Just another quick blog item before I go to catch my plane back home:
I mentioned in an earlier item that at the rehearsal for my gig down here in Austin a cricket was chirping -- incredibly loudly -- somewhere in the darkened theater. ("Yup, everything's bigger here in Texas," quipped a woman on the crew.) At the time, I thought that if the cricket were to stick around for either of the performances it could give the show the feel of an outdoor gig. I mean, this cricket was that noisy!
So on Friday evening, as I did my first performance, I listened for my cricket friend -- but there was not a chirp to be heard.
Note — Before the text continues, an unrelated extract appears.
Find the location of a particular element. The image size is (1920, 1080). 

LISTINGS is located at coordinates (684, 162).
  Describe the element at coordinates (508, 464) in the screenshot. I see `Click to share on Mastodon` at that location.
Then, at the end of the show, after I took my bows, I headed out the theater door toward my dressing room. And the moment I stepped out into the hallway, I heard -- from very nearby -- an amazingly loud cricket-chirp. I quickly wheeled around to get a look at it, but it had either flown or hopped away. I got the cricket's message, though: "Welcome to our theater, Kornbluth -- but remember, you're only visiting."
Just Reason No. 463 of why I love doing live theater. ...
October 9th, 2005
It's Annie Smart's world -- I just work in it. Annie designed the wonderful, whimsical set for our TV show, and normally on Friday I would have found myself there, hanging out at the kitchen counter or chilling with a guest on the couch. But since I was performing in Austin this weekend, I instead found myself ... on another great Annie Smart set, this one for my monologue Ben Franklin: Unplugged.
Annie has a way of getting inside a piece, finding its soul, and then imagining a visual setting that brings out the show's essential qualities. It's an amazing and mysterious gift, and to work with Annie is to feel one's work being minutely analyzed by a deep and sympathetic intellect. You find yourself looking at her proposed set design and going, "Oh -- so that's what my piece is about!" Very cool.
One thing my wife, Sara, who makes all my magical, colorful shirts, has noted about Annie's work is her incredible facility with colors. Both of her sets for me -- TV and stage -- have lots of colors in them, and yet they don't at all feel too busy or riotous; they feel playful, comfortable, intimate.
In fact, as I've said before, I'd love to actually live in one of Annie's sets. I bet if I could tell Annie the complete story of my life, she could find some pattern there among all the seeming randomness and come up with a design that makes colorful sense of it.